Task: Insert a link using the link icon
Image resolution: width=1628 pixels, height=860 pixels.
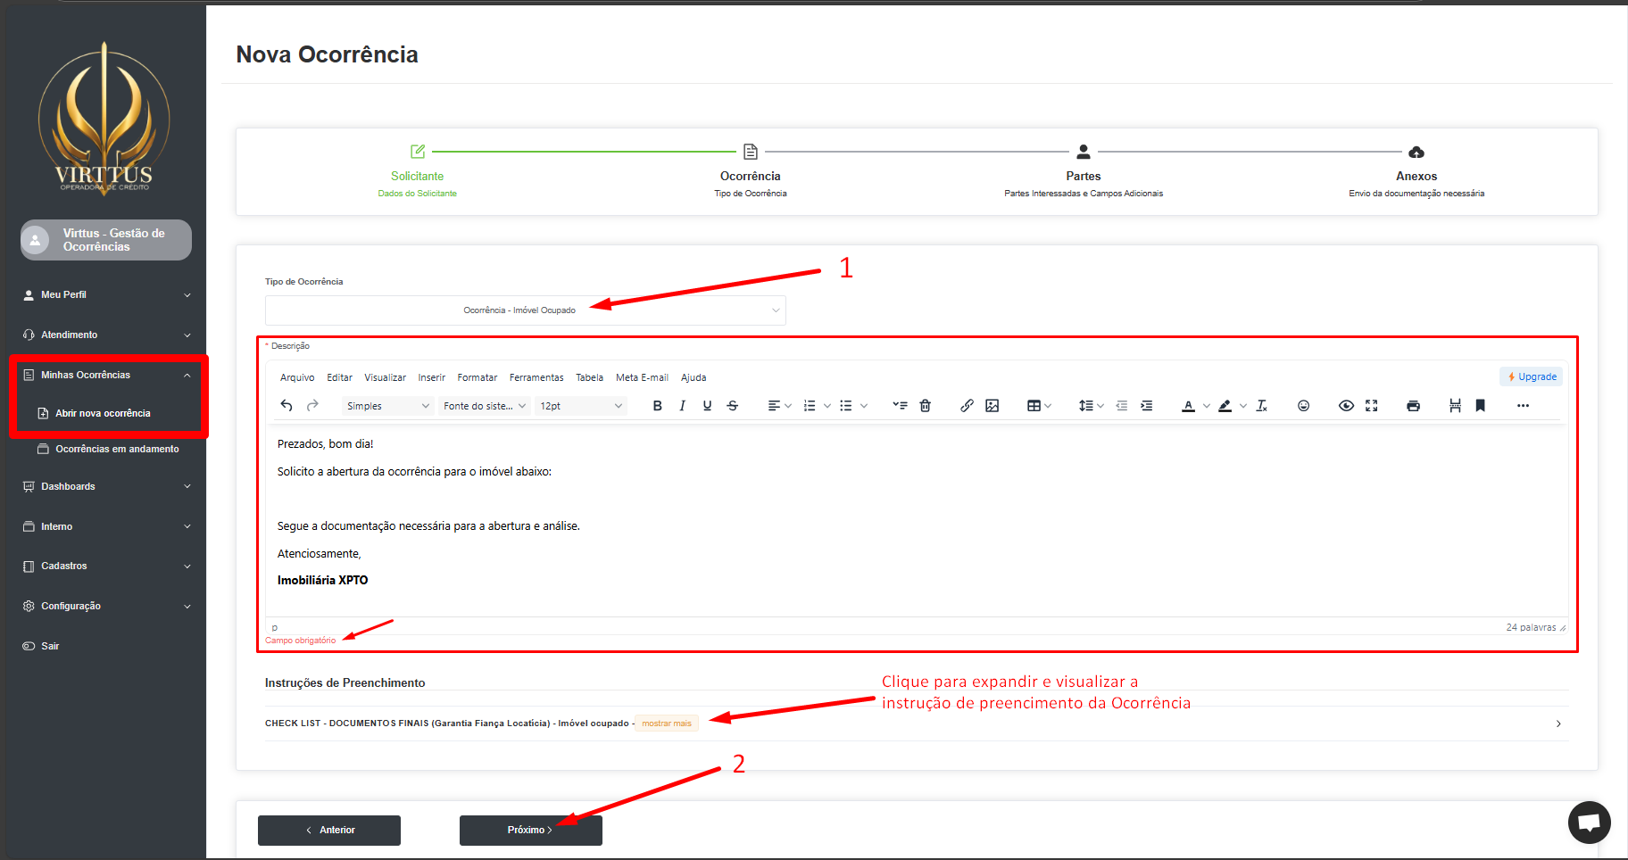Action: pyautogui.click(x=967, y=406)
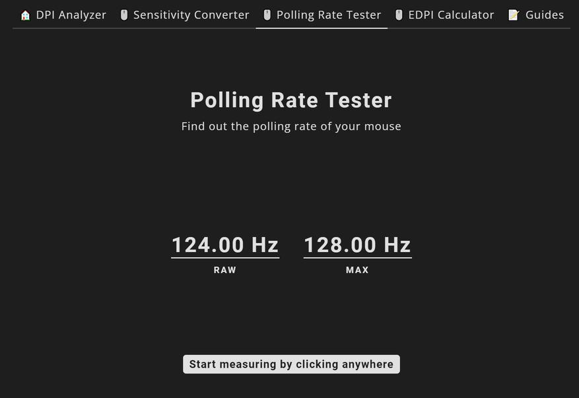Click the mouse icon beside Sensitivity Converter
This screenshot has height=398, width=579.
click(x=124, y=15)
-=-=-=-=-
**The exercise**
Could you express the listing above as a JSON list of strings with one string per line, skipping blank lines and omitting the pictures?

**Correct answer**
[
  "Task: Insert a link using the link icon",
  "Image resolution: width=1628 pixels, height=860 pixels.",
  "Action: pyautogui.click(x=967, y=406)",
  "Click the mouse icon beside Sensitivity Converter",
  "This screenshot has height=398, width=579.",
  "click(x=124, y=15)"
]